Despite having played one on TV, Gansler said he “would never want to be a judge. I could never sit still long enough.”
Dashiell, a friend of Mohamed’s, donned a costume robe last December to resolve a hypothetical dispute between a homeowner’s association and a local bar that allegedly attracted killers, drug dealers and prostitutes to the neighborhood. Dashiell interrupted and peppered the participants with unexpected questions to teach them about more than just the practice of law.
“That’s the way life is,” said Dashiell, of counsel at Harris Jones & Malone LLC in Baltimore. “Life hits you with surprises. You need to be able to deal with those things.”
Dashiell added that he stepped down from the prop bench with greater appreciation for the youngsters.

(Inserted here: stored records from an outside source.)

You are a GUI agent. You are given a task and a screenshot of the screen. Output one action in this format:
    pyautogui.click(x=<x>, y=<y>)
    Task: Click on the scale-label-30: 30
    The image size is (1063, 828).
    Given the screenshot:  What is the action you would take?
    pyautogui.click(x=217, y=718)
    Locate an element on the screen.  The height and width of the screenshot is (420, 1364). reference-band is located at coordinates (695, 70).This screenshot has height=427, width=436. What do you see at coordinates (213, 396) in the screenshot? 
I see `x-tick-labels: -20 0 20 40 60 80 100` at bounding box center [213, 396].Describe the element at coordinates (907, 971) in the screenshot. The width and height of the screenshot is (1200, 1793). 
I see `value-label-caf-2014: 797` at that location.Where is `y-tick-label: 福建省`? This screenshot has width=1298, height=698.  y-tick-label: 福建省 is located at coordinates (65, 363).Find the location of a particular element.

“I was impressed with the enthusiasm of the kids, the competitive spirit and the desire to learn,” he said.
A school-court competition involves opening statements, arguments and closing statements. The judge, at the end of the show, announces the winner and provides constructive advice to the participants.
Victory Davi, who was Miss Allegany County 2011, serves as host of the show.
Mohamed and Schepers said they advertise for their young competitors at shopping centers and malls, where they hand out flyers and use their salesmanship on the children and their parents by stressing the competition’s benefits. Their slogan is “Building Tomorrow’s Thinkers Today.”
Schepers, who is semi-retired, said his involvement with the in-the-red show is “not about the money. It’s just for the love of the program and the kids.”
Shows are taped at the Baltimore City Circuit Court on Calvert Street or Anne Arundel County Circuit Court in Annapolis, when available, or at the program’s television studio in The Brooklyn/Progressive Building in Baltimore. Shows from past seasons — as well as information for attorneys, judges and would-be participants — are available on the program’s website, www.schoolcourt.org.